Aim of the task: In the records below, find the line with "Instruction: Open the 에프킬라" and the line with "Toggle visibility of the new"; return exactly those lines and every line between them.

▼

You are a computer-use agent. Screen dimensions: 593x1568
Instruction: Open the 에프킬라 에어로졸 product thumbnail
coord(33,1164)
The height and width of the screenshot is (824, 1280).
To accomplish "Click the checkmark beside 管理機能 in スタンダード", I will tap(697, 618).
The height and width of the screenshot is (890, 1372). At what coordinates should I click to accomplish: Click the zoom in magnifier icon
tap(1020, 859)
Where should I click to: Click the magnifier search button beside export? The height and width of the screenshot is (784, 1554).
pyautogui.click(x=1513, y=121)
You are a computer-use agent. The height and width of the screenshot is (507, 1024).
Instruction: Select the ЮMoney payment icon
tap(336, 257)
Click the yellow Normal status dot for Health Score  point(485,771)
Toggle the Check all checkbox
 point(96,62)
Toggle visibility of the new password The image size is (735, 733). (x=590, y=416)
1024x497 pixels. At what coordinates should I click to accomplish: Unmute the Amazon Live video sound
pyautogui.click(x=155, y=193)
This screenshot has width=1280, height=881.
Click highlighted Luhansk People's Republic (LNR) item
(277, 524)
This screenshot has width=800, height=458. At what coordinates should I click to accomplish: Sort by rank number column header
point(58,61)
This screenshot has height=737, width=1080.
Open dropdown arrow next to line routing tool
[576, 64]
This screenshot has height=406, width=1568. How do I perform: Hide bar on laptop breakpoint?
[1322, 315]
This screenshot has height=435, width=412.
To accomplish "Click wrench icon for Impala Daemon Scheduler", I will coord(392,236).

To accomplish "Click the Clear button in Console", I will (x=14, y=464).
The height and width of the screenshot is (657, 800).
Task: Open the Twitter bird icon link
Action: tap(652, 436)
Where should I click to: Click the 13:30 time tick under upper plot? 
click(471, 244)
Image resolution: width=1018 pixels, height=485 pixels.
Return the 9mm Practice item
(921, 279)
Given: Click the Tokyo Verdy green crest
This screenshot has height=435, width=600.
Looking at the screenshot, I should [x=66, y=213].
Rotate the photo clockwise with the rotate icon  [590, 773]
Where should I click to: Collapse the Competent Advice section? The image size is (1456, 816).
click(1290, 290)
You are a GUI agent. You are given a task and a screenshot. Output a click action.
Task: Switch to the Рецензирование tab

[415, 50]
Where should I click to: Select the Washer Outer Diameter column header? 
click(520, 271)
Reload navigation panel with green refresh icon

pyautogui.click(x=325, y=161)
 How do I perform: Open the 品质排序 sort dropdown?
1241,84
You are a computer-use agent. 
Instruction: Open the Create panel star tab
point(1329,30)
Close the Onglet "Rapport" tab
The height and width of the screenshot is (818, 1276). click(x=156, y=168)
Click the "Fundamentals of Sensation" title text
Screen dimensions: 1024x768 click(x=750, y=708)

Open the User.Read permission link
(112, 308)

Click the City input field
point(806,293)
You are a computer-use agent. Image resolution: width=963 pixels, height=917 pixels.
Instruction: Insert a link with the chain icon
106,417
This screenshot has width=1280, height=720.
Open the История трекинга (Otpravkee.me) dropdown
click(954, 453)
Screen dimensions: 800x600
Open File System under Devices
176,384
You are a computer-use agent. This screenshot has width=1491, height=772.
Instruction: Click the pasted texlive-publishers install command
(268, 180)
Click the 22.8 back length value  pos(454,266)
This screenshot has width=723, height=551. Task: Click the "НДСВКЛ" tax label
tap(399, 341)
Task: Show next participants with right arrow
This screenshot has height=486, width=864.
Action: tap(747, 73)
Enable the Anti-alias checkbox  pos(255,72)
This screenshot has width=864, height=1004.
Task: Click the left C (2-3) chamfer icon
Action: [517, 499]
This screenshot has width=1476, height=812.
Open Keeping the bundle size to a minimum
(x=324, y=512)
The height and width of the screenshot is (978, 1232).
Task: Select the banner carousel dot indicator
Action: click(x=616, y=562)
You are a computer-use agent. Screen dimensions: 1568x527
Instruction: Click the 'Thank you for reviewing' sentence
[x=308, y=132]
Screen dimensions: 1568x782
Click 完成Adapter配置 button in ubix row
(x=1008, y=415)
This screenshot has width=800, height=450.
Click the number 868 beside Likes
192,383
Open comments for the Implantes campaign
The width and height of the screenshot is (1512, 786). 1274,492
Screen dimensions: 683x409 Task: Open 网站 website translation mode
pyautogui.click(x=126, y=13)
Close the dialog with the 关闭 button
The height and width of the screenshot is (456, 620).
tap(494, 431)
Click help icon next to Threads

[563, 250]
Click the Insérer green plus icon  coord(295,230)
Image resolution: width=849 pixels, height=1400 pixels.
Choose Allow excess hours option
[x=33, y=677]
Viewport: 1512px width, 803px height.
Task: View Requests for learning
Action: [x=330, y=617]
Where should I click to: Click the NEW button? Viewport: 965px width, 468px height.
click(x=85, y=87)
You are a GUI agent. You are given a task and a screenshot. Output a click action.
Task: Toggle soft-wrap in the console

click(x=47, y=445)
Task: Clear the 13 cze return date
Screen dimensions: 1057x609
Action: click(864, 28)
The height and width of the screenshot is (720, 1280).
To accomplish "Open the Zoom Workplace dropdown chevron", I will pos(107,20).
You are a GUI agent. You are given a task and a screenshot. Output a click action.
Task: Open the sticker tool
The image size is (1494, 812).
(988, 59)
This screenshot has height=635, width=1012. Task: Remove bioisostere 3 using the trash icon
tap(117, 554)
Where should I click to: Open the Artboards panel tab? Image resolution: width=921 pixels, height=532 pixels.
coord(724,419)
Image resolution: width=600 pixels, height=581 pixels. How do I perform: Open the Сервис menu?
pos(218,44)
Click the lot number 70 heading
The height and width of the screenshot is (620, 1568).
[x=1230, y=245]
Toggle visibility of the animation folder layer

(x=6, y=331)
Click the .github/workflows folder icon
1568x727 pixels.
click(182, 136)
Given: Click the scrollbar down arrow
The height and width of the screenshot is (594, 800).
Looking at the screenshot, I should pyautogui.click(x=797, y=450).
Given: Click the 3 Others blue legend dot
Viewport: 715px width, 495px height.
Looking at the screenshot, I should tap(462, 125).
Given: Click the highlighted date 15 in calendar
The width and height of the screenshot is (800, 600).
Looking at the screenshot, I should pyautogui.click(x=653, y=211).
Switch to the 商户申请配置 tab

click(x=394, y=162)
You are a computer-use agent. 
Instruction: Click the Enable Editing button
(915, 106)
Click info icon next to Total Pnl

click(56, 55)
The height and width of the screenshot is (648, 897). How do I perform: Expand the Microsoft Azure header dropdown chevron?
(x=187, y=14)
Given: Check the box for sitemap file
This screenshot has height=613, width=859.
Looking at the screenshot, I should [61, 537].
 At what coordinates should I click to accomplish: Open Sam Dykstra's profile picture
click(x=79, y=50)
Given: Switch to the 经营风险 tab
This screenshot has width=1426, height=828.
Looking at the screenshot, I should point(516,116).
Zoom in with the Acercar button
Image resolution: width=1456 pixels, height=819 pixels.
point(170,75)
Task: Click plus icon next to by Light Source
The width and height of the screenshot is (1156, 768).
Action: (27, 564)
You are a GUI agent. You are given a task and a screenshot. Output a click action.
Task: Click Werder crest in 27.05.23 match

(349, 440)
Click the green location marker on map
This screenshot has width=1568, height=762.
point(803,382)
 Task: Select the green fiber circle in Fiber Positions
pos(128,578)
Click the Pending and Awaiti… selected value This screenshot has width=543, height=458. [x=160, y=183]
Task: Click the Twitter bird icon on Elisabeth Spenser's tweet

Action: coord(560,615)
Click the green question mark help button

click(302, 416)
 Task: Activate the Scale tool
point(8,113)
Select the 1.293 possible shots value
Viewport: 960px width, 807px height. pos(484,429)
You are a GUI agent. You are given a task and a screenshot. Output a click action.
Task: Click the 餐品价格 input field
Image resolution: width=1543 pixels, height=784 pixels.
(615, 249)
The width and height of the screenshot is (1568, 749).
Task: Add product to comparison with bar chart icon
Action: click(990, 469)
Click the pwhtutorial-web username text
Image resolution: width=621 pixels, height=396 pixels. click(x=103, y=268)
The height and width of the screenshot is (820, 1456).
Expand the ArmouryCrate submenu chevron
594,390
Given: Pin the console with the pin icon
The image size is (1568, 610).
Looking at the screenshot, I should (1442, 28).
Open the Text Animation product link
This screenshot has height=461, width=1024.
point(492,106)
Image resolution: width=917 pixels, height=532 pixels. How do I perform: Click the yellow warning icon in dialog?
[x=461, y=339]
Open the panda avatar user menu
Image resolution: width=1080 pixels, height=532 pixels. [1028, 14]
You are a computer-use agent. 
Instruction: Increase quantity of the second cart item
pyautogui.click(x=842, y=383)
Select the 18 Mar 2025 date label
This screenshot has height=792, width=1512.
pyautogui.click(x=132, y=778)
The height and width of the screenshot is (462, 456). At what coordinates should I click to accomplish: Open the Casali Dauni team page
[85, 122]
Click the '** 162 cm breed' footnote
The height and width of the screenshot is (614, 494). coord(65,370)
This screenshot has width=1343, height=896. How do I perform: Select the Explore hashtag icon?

▲

Answer section:
Instruction: Open the 에프킬라 에어로졸 product thumbnail
coord(33,1164)
The height and width of the screenshot is (824, 1280).
To accomplish "Click the checkmark beside 管理機能 in スタンダード", I will tap(697, 618).
The height and width of the screenshot is (890, 1372). At what coordinates should I click to accomplish: Click the zoom in magnifier icon
tap(1020, 859)
Where should I click to: Click the magnifier search button beside export? The height and width of the screenshot is (784, 1554).
pyautogui.click(x=1513, y=121)
You are a computer-use agent. The height and width of the screenshot is (507, 1024).
Instruction: Select the ЮMoney payment icon
tap(336, 257)
Click the yellow Normal status dot for Health Score  point(485,771)
Toggle the Check all checkbox
 point(96,62)
Toggle visibility of the new password The image size is (735, 733). (x=590, y=416)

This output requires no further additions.